**What you are asked to do:** Within the entries that follow, report how many lines contain the word "button", giving the number by itself.

**Data items:**
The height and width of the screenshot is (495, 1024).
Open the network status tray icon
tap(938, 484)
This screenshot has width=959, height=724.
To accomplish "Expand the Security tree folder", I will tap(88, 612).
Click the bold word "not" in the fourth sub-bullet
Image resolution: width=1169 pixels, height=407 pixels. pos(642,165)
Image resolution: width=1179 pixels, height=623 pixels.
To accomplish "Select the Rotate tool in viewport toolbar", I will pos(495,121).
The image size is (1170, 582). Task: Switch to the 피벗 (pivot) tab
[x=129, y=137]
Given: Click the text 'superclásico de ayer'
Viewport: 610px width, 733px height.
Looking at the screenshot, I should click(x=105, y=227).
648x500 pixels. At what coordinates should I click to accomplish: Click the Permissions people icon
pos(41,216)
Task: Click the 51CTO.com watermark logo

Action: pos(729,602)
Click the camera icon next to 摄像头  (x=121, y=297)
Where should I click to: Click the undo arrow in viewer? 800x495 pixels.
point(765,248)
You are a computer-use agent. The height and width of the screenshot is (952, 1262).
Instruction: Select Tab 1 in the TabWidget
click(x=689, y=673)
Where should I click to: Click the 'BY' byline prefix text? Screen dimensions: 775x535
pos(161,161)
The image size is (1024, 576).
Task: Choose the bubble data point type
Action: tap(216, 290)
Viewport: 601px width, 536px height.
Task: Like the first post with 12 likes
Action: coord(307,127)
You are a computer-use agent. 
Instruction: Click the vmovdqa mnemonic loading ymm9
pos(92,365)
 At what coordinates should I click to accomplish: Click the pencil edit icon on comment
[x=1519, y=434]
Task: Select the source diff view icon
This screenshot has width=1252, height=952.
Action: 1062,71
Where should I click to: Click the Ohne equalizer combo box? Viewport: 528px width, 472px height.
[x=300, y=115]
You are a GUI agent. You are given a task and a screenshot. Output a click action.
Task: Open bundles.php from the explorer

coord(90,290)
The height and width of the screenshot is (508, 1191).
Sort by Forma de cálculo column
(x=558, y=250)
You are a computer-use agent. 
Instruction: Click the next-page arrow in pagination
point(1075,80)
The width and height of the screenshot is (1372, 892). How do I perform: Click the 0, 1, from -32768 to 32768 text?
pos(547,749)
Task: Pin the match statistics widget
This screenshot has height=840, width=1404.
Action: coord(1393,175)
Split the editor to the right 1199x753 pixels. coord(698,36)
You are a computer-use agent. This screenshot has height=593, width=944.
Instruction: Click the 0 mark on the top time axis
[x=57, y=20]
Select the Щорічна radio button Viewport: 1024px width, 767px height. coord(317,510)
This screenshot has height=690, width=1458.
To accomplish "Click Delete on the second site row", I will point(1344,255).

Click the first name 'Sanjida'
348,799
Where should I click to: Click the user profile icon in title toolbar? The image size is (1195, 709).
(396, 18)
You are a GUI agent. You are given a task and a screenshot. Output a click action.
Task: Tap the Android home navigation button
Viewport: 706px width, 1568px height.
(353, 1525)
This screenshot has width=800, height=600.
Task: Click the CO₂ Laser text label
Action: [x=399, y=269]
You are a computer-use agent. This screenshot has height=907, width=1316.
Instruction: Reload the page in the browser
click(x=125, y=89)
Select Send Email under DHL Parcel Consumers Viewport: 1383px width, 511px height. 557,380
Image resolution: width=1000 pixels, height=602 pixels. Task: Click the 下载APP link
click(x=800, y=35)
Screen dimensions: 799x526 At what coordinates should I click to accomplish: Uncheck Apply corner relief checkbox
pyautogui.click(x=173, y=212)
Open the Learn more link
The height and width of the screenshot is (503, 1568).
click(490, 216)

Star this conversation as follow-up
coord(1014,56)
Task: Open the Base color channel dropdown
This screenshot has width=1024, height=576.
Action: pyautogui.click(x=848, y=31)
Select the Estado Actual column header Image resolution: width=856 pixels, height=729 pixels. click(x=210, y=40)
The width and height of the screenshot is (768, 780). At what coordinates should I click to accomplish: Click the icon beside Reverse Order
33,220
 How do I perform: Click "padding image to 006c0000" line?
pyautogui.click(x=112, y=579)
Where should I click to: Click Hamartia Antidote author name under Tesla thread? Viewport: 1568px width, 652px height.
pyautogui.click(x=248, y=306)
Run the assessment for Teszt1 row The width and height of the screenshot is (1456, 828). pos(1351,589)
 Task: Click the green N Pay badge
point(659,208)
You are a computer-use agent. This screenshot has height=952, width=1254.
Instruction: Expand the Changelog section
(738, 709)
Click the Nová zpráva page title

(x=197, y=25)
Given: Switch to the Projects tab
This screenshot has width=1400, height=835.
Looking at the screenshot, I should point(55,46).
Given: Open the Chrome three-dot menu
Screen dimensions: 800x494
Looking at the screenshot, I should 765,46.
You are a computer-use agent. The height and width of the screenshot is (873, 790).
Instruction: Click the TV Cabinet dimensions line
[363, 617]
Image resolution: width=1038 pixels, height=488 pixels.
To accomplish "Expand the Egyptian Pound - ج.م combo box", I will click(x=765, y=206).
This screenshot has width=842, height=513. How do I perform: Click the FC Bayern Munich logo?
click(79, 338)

**Written response:** 2